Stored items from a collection
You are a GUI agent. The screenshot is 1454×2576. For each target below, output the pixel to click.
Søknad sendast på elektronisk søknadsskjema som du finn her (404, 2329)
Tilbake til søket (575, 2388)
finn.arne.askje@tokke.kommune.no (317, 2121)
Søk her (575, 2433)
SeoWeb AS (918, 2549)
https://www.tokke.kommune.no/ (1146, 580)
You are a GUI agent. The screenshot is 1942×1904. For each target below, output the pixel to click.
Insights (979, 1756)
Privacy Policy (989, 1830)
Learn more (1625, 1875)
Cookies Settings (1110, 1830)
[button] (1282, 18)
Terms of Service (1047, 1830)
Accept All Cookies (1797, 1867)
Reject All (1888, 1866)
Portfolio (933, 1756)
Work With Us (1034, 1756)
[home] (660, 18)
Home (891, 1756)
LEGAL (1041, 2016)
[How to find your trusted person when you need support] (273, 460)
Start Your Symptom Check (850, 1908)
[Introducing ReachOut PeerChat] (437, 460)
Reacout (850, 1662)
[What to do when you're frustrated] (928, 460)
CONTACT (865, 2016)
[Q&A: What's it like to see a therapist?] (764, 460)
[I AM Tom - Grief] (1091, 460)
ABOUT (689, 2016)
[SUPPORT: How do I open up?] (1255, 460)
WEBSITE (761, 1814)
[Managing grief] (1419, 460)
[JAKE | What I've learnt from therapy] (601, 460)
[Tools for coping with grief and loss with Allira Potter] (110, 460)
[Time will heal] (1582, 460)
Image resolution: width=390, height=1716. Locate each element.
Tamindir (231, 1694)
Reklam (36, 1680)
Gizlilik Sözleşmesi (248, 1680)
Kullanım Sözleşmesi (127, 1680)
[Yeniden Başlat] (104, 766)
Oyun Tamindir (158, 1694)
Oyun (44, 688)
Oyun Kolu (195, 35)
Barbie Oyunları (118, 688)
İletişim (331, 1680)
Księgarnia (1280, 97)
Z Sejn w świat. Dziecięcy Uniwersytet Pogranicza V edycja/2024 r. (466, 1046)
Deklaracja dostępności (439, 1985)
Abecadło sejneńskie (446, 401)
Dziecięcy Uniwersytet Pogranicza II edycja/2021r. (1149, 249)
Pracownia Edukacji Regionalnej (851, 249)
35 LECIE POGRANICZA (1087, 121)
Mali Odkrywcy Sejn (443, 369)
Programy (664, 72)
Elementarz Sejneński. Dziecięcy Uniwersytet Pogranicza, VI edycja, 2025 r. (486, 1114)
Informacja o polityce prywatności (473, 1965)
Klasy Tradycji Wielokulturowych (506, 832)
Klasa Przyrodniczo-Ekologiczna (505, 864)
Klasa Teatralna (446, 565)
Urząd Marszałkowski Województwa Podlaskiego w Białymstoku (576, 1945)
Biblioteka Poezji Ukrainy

WORK REQUEST: Every line above that holds the word "click" needs to be copied.

WRITTEN ANSWER:
You are a GUI agent. The screenshot is 1454×2576. For each target below, output the pixel to click.
You are a GUI agent. The screenshot is 1942×1904. For each target below, output the pixel to click.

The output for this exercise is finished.